> Your goal: Only the lines holding the string "will" are needed; copy each of them from the data.

> Data:
■ ■ ■ ■

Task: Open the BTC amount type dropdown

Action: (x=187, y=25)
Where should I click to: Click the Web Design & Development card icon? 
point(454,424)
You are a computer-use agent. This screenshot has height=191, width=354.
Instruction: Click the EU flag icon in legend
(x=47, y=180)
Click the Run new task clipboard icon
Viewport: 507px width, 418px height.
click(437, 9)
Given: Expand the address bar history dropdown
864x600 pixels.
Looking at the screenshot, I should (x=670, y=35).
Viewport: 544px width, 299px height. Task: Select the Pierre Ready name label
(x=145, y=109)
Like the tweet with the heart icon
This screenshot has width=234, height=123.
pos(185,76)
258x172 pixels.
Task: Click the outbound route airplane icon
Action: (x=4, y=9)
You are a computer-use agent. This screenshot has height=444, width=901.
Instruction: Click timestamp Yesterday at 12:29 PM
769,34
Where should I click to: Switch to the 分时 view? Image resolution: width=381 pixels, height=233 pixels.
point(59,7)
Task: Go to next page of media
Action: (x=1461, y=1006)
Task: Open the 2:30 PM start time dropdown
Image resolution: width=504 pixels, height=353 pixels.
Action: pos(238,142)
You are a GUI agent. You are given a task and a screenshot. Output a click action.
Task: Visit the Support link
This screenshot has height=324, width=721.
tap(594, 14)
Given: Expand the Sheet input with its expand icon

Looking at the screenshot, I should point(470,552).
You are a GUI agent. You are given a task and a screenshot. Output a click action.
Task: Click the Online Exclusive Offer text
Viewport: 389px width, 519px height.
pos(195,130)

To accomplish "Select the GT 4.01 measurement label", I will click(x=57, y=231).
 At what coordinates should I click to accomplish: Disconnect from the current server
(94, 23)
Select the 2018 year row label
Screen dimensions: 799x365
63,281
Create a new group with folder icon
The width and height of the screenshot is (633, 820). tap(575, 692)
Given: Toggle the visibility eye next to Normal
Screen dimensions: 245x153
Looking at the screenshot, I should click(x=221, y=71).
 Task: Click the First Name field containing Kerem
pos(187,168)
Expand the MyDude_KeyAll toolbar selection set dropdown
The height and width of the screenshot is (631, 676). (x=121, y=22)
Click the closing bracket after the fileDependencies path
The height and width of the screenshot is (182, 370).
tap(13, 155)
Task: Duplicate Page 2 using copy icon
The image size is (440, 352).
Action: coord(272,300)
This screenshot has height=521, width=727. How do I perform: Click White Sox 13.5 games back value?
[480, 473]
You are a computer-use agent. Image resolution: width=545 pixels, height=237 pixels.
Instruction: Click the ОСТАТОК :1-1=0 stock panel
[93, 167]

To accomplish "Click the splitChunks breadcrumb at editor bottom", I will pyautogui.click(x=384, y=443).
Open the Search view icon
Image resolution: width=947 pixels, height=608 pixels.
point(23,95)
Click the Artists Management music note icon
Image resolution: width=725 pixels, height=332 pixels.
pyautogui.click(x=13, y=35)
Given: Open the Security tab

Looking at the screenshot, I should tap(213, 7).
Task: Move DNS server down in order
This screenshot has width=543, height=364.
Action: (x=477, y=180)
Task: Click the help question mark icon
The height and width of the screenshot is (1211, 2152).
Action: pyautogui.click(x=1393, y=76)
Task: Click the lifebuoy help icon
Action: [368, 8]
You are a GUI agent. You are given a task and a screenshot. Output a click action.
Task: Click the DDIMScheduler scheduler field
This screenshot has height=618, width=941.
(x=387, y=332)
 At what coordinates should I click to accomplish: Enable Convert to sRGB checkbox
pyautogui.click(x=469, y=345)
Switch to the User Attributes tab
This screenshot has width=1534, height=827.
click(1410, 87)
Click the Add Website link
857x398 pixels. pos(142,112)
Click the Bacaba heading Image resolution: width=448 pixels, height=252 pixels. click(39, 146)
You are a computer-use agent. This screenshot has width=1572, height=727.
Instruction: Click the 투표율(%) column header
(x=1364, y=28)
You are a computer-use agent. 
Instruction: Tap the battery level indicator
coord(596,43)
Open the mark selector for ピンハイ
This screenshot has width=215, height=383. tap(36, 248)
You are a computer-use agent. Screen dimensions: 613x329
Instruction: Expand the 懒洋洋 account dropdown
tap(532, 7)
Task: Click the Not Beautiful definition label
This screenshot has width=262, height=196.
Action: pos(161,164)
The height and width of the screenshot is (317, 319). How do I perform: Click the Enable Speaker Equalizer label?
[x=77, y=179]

■ ■ ■ ■

> Finished task:
To accomplish "Select the GT 4.01 measurement label", I will click(x=57, y=231).
To accomplish "Click the splitChunks breadcrumb at editor bottom", I will pyautogui.click(x=384, y=443).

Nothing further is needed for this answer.